On the JSE, most indices closed November in the red although financial counters bucked the trend. The FTSE JSE All Share Index (J203) ended Friday 3.3% down MoM (-14.9% YTD) at 50,663.48. Disappointing November performances from heavyweight constituents including British American Tobacco (BAT; -24.8% MoM), Richemont (-17.4% MoM), Glencore (-15.2% moM), and Anglo American (-12.2% MoM) conspired to pull the JSE lower. The large mining majors (Anglo American, BHP Group, Glencore) also weighed on the resources sector, with the Resi-10 being the worst hit – declining by 11.9% MoM (+0.5% YTD). Industrial shares were also down with the Indi-25 dropping 1.1% (-21.5% YTD). Financials were the outperformers recording a 2.4% MoM gain (-9.4% YTD) as heavyweight banking counters including Standard Bank (+7.6%), Nedbank (+6.8%), FirstRand (+3.9%), and ABSA (+3.2%) posted good MoM gains.

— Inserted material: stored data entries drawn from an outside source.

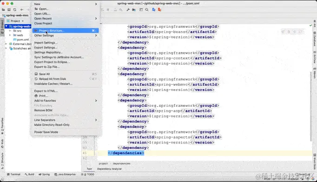
Task: Click the Save All toolbar icon
Action: pyautogui.click(x=9, y=10)
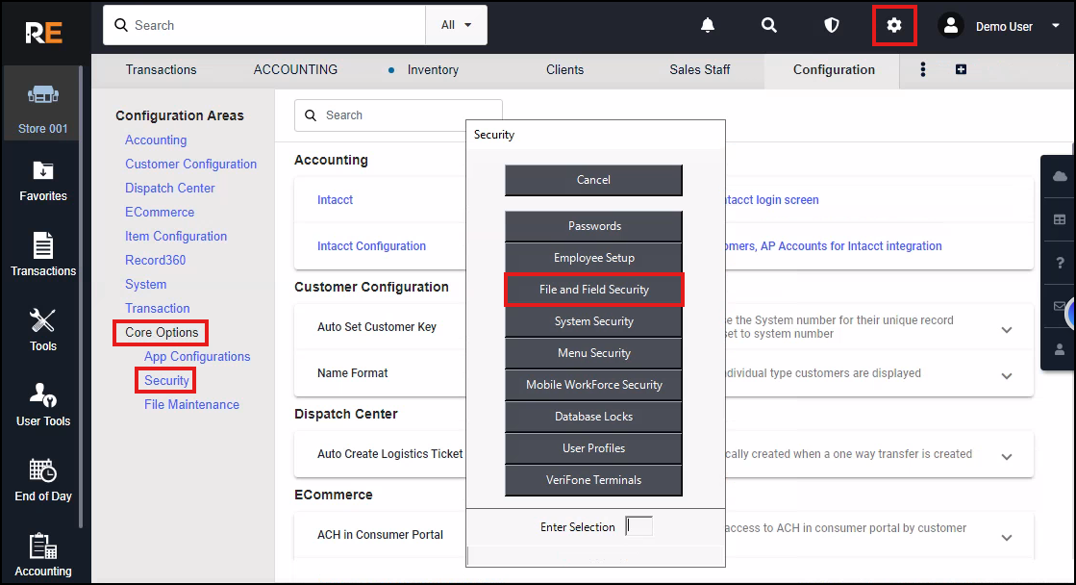1076x585 pixels.
Task: Open the settings gear icon
Action: pos(894,26)
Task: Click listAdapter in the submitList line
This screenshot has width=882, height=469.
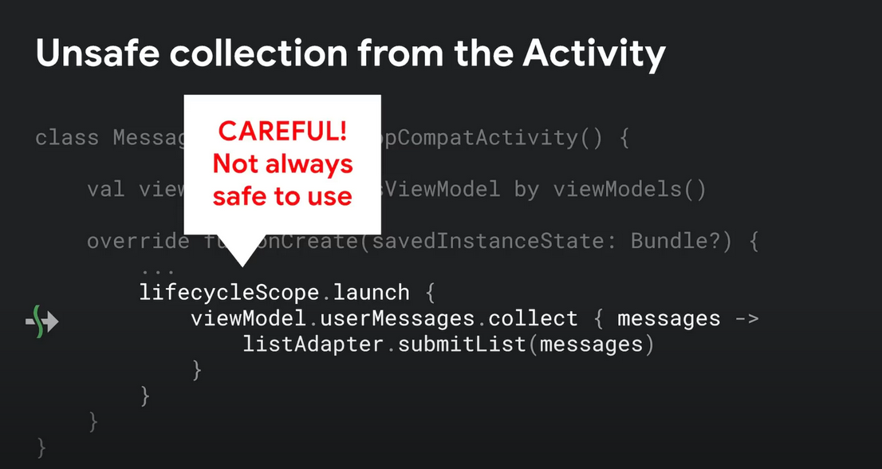Action: [x=313, y=344]
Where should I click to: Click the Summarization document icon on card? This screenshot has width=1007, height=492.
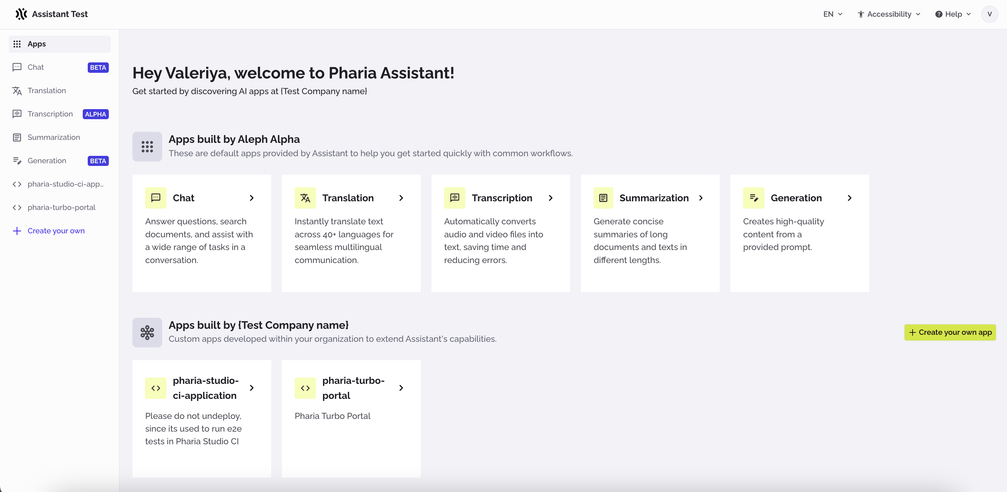(x=604, y=198)
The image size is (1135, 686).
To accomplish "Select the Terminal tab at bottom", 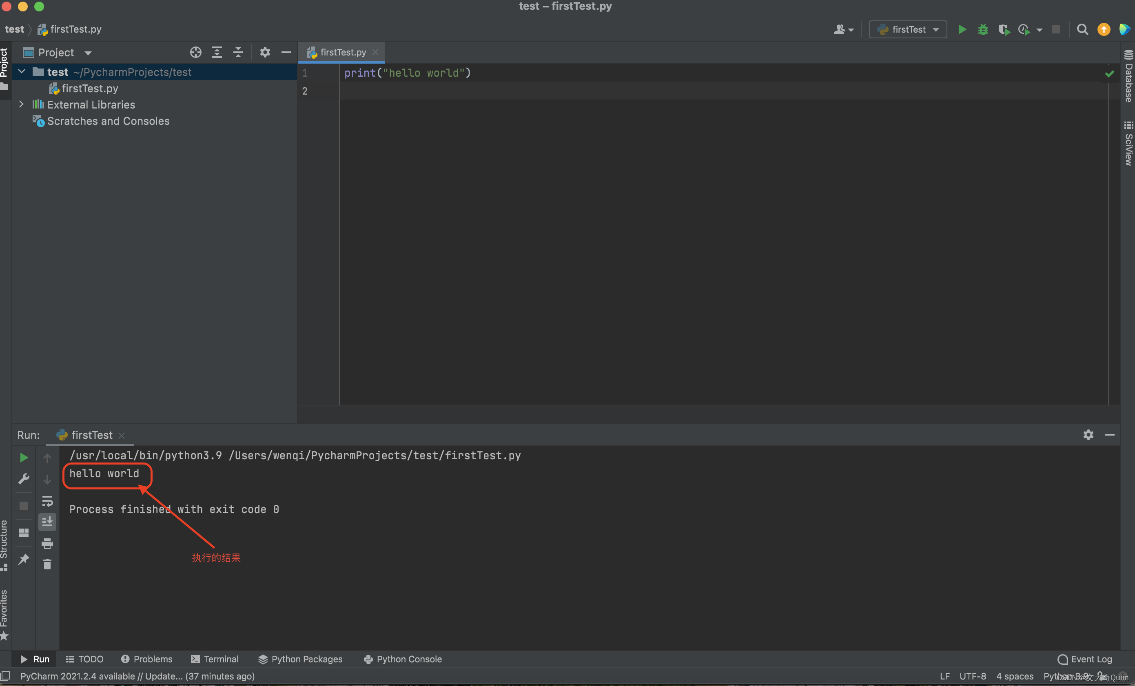I will click(x=215, y=659).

On the macro front, October headline consumer price inflation (CPI) rose to 5.1% YoY (in-line with expectations) vs September’s 4.9% YoY print. MoM, inflation accelerated to 0.5% – unchanged from September. Core inflation, excluding the volatile food, beverages, energy etc. categories, was unchanged from September’s 4.2% YoY. MoM, core CPI came in at 0.1% vs September’s 0.5% print. At its meeting last month, the South African Reserve Bank’s (SARB) hiked interest rates by 25 bpts, increasing the repo rate from 6.50% to 6.75%. The October trade deficit widened to R5.55bn, its biggest increase in 10 months and up from a revised R3.83bn recorded in September.

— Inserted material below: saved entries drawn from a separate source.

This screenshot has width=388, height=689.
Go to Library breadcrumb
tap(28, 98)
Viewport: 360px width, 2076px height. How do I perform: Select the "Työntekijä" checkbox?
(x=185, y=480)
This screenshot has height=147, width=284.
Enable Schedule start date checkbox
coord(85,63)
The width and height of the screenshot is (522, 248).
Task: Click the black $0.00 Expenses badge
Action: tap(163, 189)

US Federal Reserve (Fed) Chair Jerome Powell’s dovish remarks indicating the likelihood of a halt in rate hikes after December’s near-certain interest rate increase saw emerging-market (EM) currencies benefit. The rand, which suffered more than most from an EM currencies collapse earlier this year, posted a c. 6.2% MoM gain vs the greenback.
Late in November, Standard & Poor’s announced its decision to retain SA’s sovereign debt ratings at BB and BB+, for debt denominated in foreign and local currency, respectively, and the outlook on stable. The rating agency also kept SA’s sovereign credit rating unchanged at non-investment grade.

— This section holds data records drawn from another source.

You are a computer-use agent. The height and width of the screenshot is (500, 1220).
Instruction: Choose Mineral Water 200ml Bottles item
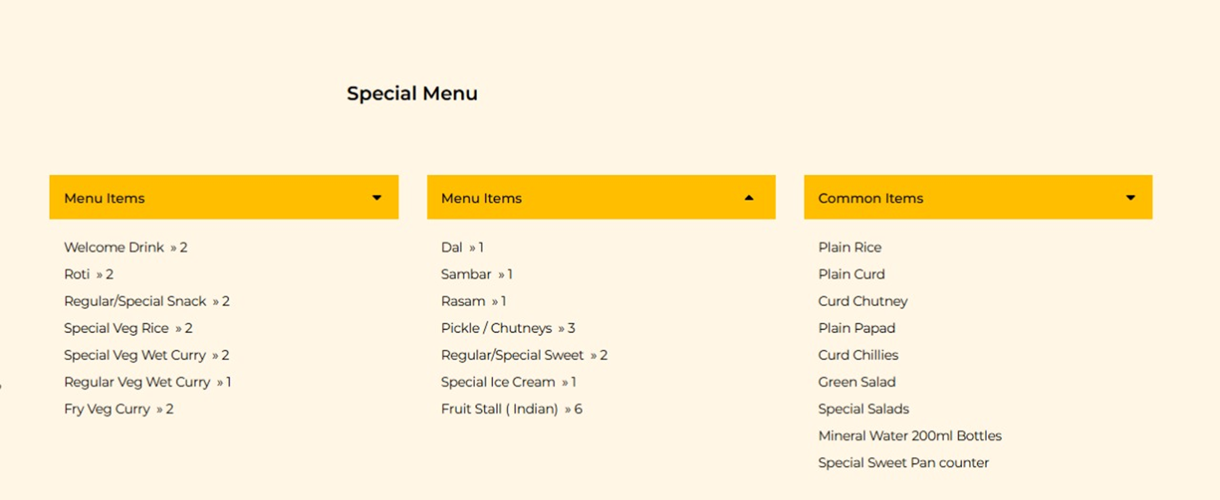[910, 436]
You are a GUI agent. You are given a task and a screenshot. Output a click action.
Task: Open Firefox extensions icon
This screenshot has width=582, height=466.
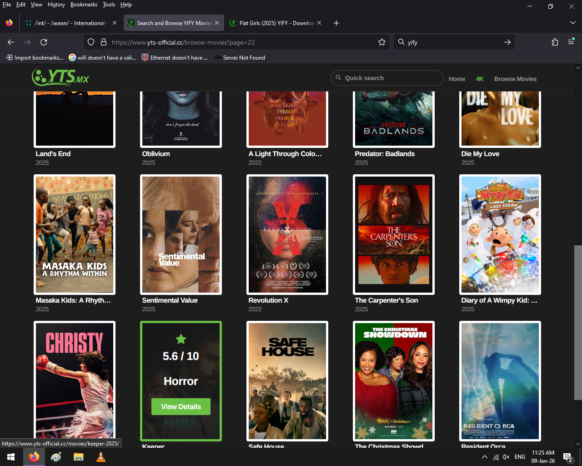pyautogui.click(x=555, y=42)
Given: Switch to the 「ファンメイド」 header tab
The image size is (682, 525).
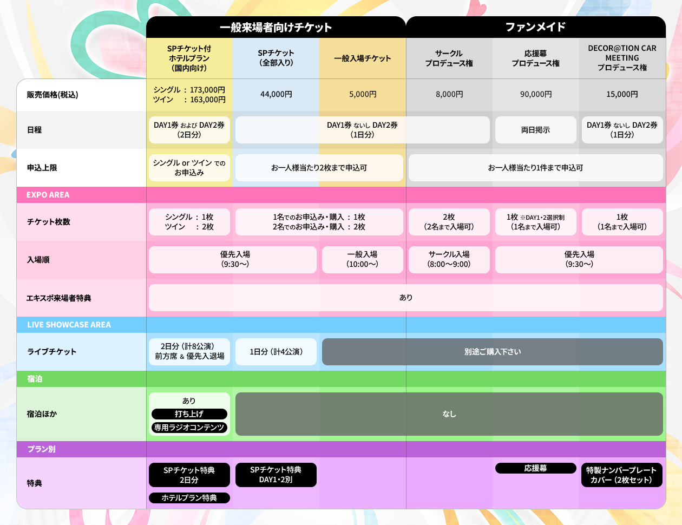Looking at the screenshot, I should click(x=535, y=27).
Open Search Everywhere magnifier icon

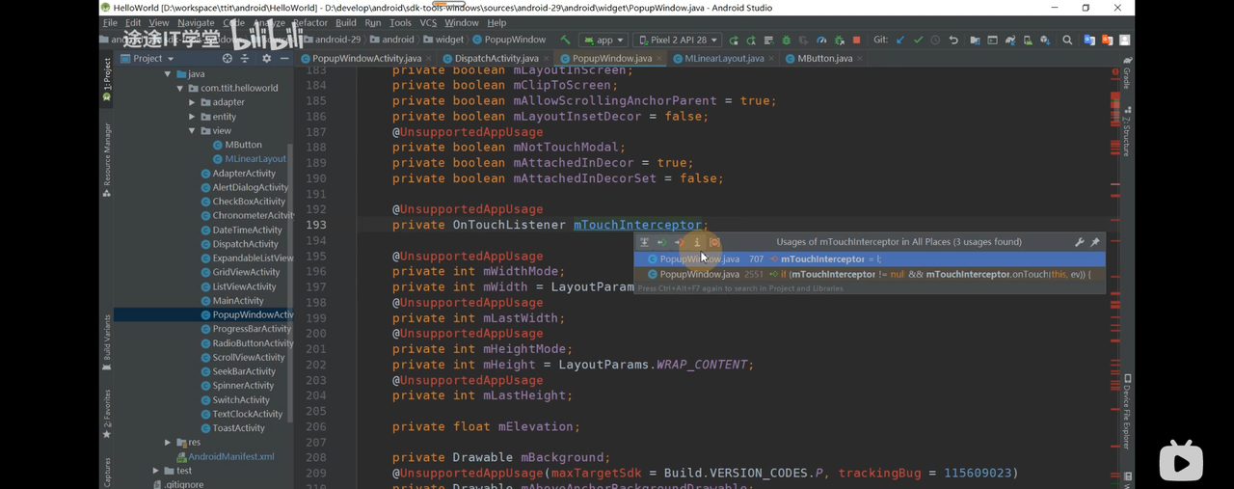(1067, 41)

Turning to politics, the start of the year’s optimism over President Cyril Ramaphosa’s New Dawn now seems to be light years away as respected ANC members, including Pravin Gordhan and Cheryl Carolus, recounted the staggering magnitude of the looting under former president Jacob Zuma at the Zondo Commission into state capture. In addition, Eskom loadshedding made an unwelcome return and opposition parties accused Ramaphosa of misleading Parliament when he provided the wrong information about a R500,000 donation received from scandal-hit Bosasa. Meanwhile, Julius Malema’s populist EFF experienced the worst publicity since its inception as the erstwhile crusader against corruption, saw more and more allegations of corrupt dealings come to the fore. At the Discovery Leadership Summit in November, Ramaphosa stressed his belief that SA is embarking on a new dawn, adding that to create a free and equal SA – we need to strive for inclusive and sustainable growth. On the controversial topic of land reform, the president said he believes it is absolutely necessary; but promised it would be done fairly, transparently and within the laws of the constitution.